User Guide

Introduction

Copernicus is a peer to peer distributed computing platform designed for high level parallelization of statistical problems.

Many computational problems are growing bigger and require more compute resources. Bigger problems and more resources put other requirements such as

  • effective distribution of computational work
  • fault tolerance of computation
  • reproducability and traceability of results
  • Automatic postprocessing of data
  • Automatic result consolidation

Copernicus is a platform aimed at making distributed computing easy to use. Out of the box it provides.

  • Easy and effective consolidation of heterogeneous compute
    resources
  • Automatic resource matching of jobs against compute resources
  • Automatic fault tolerance of distributed work
  • A workflow execution engine to easily define a problem and trace
    its results live
  • Flexible plugin facilites allowing programs to be integrated to the
    workflow execution engine

This section will cover how copernicus works and what its possibilites are.The subsequent sections will in detail cover how to use the platform.

What is Copernicus?

A platform for gathering resources and using them effectively.

The architecture of Copernicus

Copernicus consists of four components; the Server, the Worker,the Client and the Workflow execution engine. The server is the backbone of the platform and manages projects, generates jobs (computational work units) and matches these to the best computational resource. Workers are programs residing on your computational resources. They are responsible for executing jobs and returning the results back to the server. Workers can reside on any type of machine, desktops, laptops, cloud instances or a cluster environment. The client is the tool where you setup your project and monitor it. Actually, nothing is running on the client ever. It only sends commands to the server. This way you can run the client on your laptop, startup a project, close your laptop, open it up some time later and see that your project has progressed. All communication between these three components is encrypted. And as you will see later all communication has to be authorized.

Copernicus is designed in a way so that any individual can set it up, consolidate any type of resource available and put them to use. There is no central server that you will communicate to. You have full control of everything.

The workflow execution engine is what allows you to define your problem in a very easy way. Think of it as a flowchart where you define what you want to do and connect different important blocks. The workflow resides in the server and is a key component in every copernicus project. By just providing a workflow with input the server will automatically generate jobs and handle the execution of those. This way you will never have to focus on what to run where. Instead you can just focus on defining your problem.

The workflow gives also gives you the possibility to trace your work progress and look at intermediate results. You will also be a able to alter inputs in the middle of the run of a project in case things have gone wrong or if you want to test another approach.

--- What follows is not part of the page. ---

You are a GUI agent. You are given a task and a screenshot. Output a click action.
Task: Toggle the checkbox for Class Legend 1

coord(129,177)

Workflow components can actually be any type program. And with the plugin utilites in copernicus you can define these programs as workflow items, also known as functions.

Getting Started

Prerequisities

Before we start installing there are some basic prerequisites that has to be met. Apart from these listed below the server and the worker have some additional prerequisites which we will cover in the setup sections for the server and the worker.

Python

Copernicus requires python 2.7 to be installed. The installation must also include openssl. On *nix systems python is usually preinstalled with openssl running the command python --version will show you what version is installed.

Network Ports

The default network ports that Copernicus communicates via is 14807 for HTTP and 13807 for HTTPS. Please ensure that these ports are open in the
network. These must be open for both inward and outward communication on any machine that is running the client, worker or server. If these ports cannot be used it is possible to specify other ports when setting up the server.

Git

Git is a tool to download software from a source code repository. To see if it is installed try to run the command git from a terminal. If an installation is needed please download it from
http://git-scm.com/download

Downloading Copernicus

Copernicus can be downloaded from our public git repository. To download the source , use the following command

git clone ssh://git.copernicus-computing.org:29418/copernicus

This will start downloading the source, and putting everything in place. The git repository copernicus is the install directory.

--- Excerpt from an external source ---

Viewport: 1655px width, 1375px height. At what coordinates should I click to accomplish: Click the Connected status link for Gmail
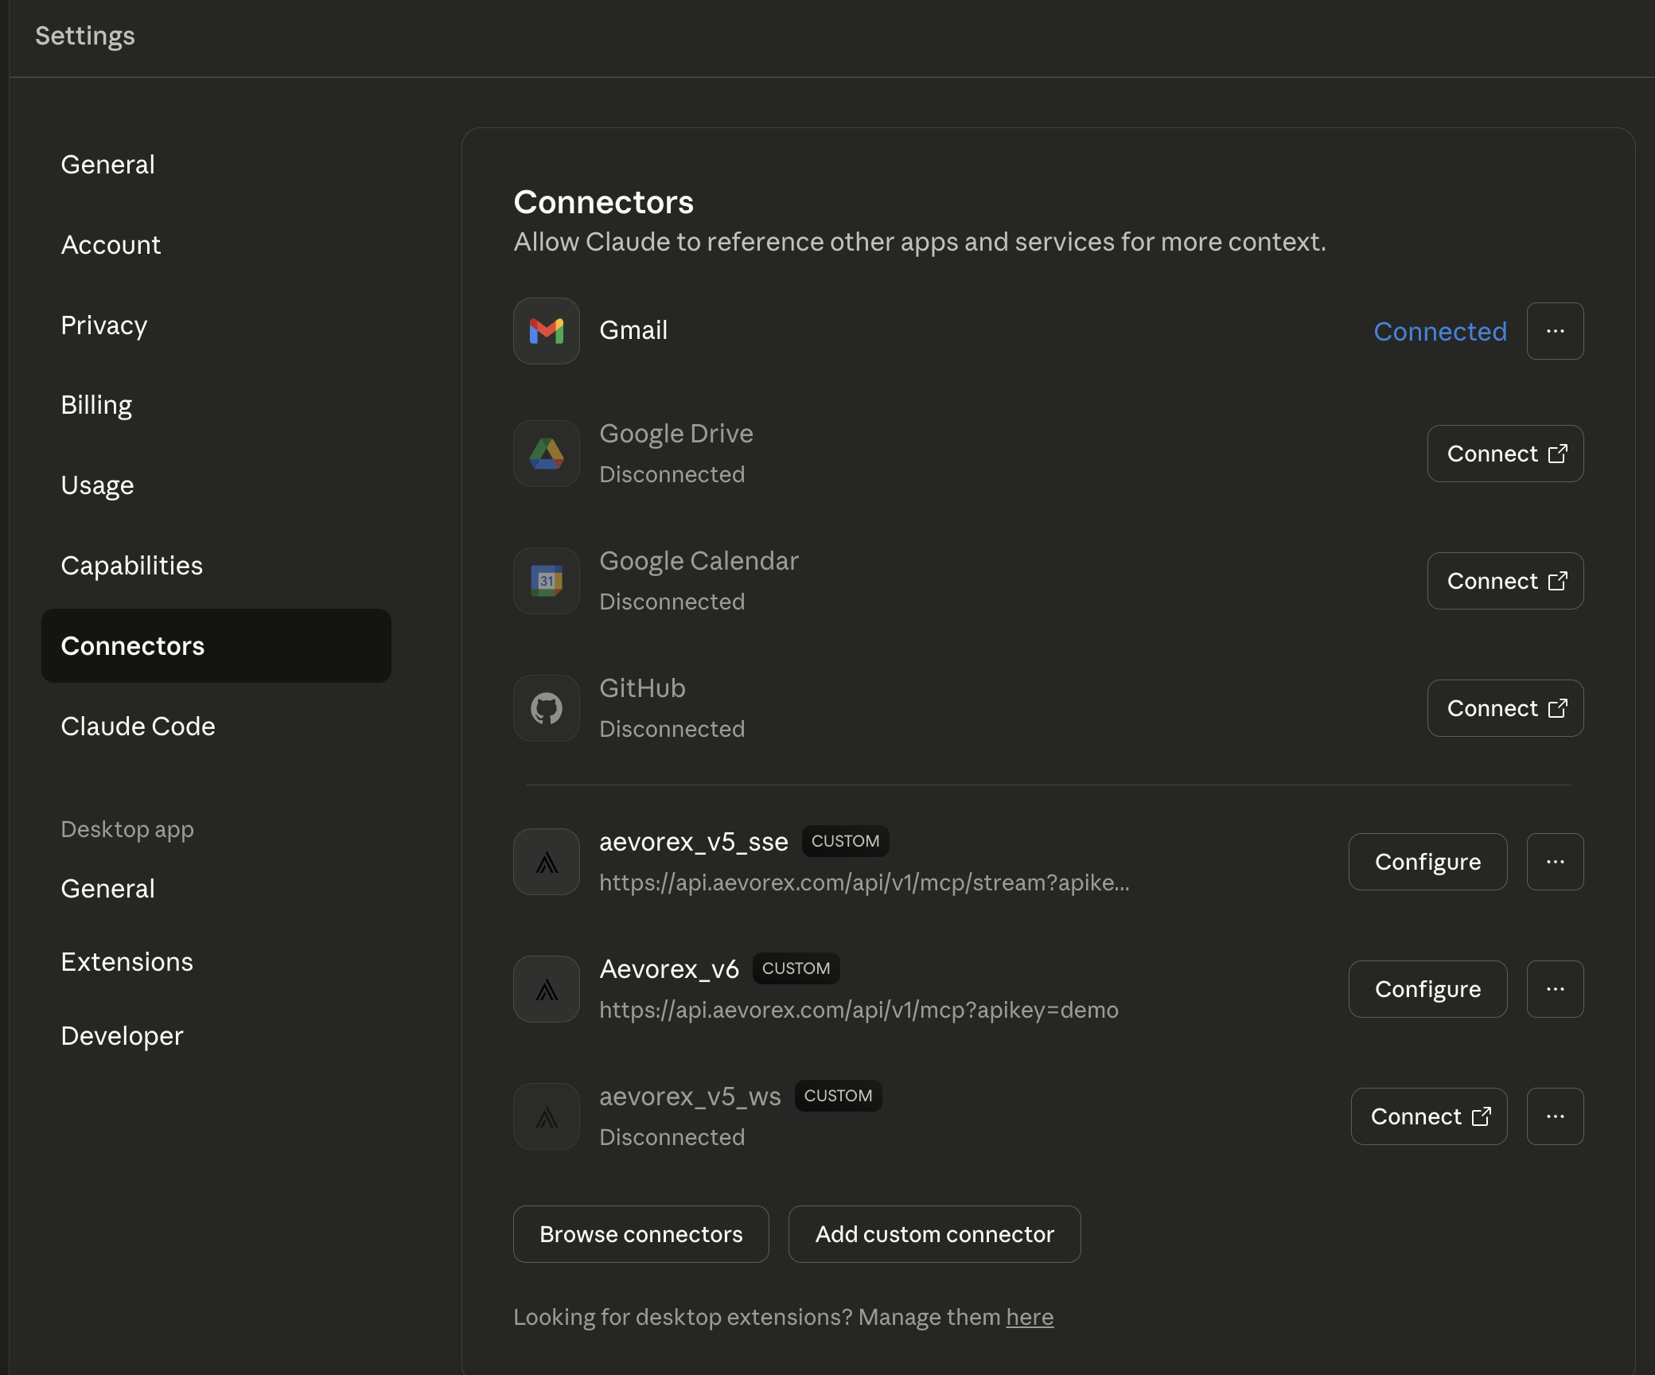1439,331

Set the CPC_HOME environment variable to the location where copernicus is installed.

  • On UNIX/Linux systems this is usually done with
    export CPC_HOME=path/to/cpc
  • Now add CPC_HOME to your PATH variable. On UNIX/Linux systems this is usually done with
    export PATH=$PATH:$CPC_HOME
  • You should now be able to run the following three commands

    cpcc -h

    cpc-server -h

    cpc-worker -h

Server Setup

 

Additional Prerequisites

The server has some additional prerequisites. First GROMACS must be installed and accessible for the server. The easiest way is if GROMACS is accessible from the path. For other ways to specify this please refer to the section Servers.

Optionally, if a Markov state modelling project is to be run you will need to make sure that scipy, numpy and py-tables are installed. You will also need to fetch the MSMbuilder source from https://simtk.org/home/msmbuilder.

Installation

Before the server can run, it needs to be set up with an SSL keypair and a project base directory. This is achieved with the command

cpc-server setup [project-dir]

Here, project-dir is the directory where the server will store project data for all the projects that is run from it. Make sure to specify the project-dir in a writable location. Note that project-dir is only specified during setup however the creation happens when we first create a project. During the setup, the server will ask for a password to the root user (super user). You will also notice that a directory named .copernicus is created in your home directory. This is where Copernicus will store its settings.

To ensure that the server is properly installed, call the command

cpc-server start

The server is will now run as a background process. For the client command line tool and the worker to be able to communicate with the server a connection bundle must be created: this is a file with a description of how to connect to a server together with a key pair. The bundle is created with the command

cpc-server bundle

which generates the bundle, with the name client.cnx. This file can then be used on any machine to communicate with the server.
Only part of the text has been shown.